TASK DESCRIPTION:
Whenever a line carries the word "computer", pull it out of the entries.

---*---

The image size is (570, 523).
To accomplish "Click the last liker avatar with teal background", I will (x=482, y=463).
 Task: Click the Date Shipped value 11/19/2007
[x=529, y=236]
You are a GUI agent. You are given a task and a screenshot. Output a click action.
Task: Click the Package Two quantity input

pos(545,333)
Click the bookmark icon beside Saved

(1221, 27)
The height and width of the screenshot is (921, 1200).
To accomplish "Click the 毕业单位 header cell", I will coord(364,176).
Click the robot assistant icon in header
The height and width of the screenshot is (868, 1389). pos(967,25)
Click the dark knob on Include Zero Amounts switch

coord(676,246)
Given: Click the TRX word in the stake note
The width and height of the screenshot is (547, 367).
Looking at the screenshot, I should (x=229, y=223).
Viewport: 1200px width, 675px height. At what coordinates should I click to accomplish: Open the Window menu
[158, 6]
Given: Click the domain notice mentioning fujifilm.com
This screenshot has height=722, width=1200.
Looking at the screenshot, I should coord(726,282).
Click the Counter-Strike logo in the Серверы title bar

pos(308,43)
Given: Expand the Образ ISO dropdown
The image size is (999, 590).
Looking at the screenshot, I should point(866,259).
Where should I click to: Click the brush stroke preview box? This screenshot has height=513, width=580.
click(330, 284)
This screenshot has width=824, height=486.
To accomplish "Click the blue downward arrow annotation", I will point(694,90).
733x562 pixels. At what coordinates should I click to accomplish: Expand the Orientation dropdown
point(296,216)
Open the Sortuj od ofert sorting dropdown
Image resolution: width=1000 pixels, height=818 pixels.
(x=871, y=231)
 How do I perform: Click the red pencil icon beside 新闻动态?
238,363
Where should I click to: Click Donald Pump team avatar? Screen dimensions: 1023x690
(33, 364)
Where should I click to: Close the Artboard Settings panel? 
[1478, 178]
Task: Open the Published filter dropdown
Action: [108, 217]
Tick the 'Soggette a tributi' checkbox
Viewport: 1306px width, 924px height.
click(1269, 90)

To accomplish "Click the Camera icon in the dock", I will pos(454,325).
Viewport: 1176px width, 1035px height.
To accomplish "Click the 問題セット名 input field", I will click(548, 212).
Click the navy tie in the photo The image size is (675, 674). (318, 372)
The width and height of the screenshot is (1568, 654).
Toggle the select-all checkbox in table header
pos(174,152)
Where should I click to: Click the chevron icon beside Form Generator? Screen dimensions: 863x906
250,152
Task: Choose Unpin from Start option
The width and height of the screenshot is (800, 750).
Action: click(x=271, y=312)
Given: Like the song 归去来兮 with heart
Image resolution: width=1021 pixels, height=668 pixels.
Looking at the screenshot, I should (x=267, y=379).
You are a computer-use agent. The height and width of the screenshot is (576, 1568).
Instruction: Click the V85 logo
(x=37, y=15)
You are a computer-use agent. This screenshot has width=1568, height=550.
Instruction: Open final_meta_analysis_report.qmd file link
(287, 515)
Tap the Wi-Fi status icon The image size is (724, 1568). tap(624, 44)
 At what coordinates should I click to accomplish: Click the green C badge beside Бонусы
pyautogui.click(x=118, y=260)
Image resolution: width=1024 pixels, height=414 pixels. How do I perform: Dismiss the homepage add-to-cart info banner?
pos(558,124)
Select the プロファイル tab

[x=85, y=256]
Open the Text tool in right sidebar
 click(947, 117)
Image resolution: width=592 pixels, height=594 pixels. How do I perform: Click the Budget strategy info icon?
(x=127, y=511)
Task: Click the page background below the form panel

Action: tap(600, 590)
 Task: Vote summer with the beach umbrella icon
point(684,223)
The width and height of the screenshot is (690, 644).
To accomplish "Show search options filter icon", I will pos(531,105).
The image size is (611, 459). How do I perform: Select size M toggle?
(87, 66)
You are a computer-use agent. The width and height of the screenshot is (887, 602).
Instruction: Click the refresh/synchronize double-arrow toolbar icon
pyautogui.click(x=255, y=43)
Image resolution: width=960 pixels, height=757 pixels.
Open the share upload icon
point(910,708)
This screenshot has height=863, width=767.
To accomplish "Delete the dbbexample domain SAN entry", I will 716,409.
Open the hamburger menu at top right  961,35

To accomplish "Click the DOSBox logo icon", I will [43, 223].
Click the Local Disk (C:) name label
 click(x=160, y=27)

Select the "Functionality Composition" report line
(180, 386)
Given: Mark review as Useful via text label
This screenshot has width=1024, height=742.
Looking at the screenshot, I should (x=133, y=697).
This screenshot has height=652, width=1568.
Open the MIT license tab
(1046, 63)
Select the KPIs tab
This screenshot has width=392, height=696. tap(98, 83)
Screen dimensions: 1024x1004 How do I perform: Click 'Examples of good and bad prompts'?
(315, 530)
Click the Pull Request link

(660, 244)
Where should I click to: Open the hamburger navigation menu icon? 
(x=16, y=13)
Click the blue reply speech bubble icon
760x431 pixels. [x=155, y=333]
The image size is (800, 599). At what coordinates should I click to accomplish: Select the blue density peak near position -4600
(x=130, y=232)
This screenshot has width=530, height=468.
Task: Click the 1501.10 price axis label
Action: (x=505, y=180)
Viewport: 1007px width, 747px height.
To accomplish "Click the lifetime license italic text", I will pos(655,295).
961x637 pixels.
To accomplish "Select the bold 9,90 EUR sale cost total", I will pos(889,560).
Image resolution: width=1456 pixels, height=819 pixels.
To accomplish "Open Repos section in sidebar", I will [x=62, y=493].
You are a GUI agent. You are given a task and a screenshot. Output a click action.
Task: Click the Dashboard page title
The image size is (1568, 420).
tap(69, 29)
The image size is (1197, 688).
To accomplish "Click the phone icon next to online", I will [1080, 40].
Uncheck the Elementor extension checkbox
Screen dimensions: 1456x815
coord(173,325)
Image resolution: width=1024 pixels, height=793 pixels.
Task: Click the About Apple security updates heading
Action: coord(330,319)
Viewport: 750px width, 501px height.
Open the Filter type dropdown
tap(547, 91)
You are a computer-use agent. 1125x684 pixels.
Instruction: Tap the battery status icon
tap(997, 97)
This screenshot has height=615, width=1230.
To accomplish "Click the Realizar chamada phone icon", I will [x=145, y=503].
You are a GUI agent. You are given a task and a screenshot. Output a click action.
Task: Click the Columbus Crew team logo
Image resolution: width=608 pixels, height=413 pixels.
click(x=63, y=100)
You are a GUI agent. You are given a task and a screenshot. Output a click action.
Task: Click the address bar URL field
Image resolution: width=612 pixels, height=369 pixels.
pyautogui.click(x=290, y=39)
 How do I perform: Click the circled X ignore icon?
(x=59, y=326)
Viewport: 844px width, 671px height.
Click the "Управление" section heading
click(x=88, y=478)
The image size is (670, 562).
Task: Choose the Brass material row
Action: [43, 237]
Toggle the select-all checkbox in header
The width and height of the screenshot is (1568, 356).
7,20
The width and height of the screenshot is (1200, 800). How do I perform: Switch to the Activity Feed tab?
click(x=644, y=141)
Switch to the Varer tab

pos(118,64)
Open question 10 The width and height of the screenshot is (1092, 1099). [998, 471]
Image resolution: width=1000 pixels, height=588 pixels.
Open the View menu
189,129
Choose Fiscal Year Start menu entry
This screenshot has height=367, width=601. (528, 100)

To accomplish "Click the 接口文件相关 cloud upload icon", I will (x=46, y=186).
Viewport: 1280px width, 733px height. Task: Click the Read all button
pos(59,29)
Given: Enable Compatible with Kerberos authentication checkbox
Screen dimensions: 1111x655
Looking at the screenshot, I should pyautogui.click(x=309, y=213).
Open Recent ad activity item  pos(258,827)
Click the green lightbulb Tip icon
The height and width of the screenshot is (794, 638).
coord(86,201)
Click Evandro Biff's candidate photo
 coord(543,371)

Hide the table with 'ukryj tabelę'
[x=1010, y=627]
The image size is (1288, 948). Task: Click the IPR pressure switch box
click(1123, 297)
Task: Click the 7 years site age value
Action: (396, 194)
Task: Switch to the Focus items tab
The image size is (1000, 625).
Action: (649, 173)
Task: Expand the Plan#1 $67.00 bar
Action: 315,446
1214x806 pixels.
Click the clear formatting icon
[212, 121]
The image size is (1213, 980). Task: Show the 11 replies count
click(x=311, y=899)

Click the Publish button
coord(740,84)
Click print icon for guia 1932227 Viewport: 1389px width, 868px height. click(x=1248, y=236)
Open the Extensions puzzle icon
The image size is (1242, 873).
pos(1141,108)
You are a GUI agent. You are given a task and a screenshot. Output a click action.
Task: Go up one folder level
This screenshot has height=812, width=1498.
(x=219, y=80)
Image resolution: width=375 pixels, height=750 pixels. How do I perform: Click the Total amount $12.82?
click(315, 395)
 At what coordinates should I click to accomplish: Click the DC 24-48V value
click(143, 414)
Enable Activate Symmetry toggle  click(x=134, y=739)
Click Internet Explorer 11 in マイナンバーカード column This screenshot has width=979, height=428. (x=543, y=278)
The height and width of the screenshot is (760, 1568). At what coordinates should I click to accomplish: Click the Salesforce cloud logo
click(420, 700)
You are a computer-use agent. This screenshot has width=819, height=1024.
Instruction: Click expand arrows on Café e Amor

---*---

PROBLEM SOLUTION:
You are a computer-use agent. The height and width of the screenshot is (576, 1568).
You are a computer-use agent. This screenshot has width=1568, height=550.
You are a computer-use agent. The width and height of the screenshot is (887, 602).
You are a computer-use agent. 1125x684 pixels.
You are a computer-use agent. This screenshot has width=819, height=1024.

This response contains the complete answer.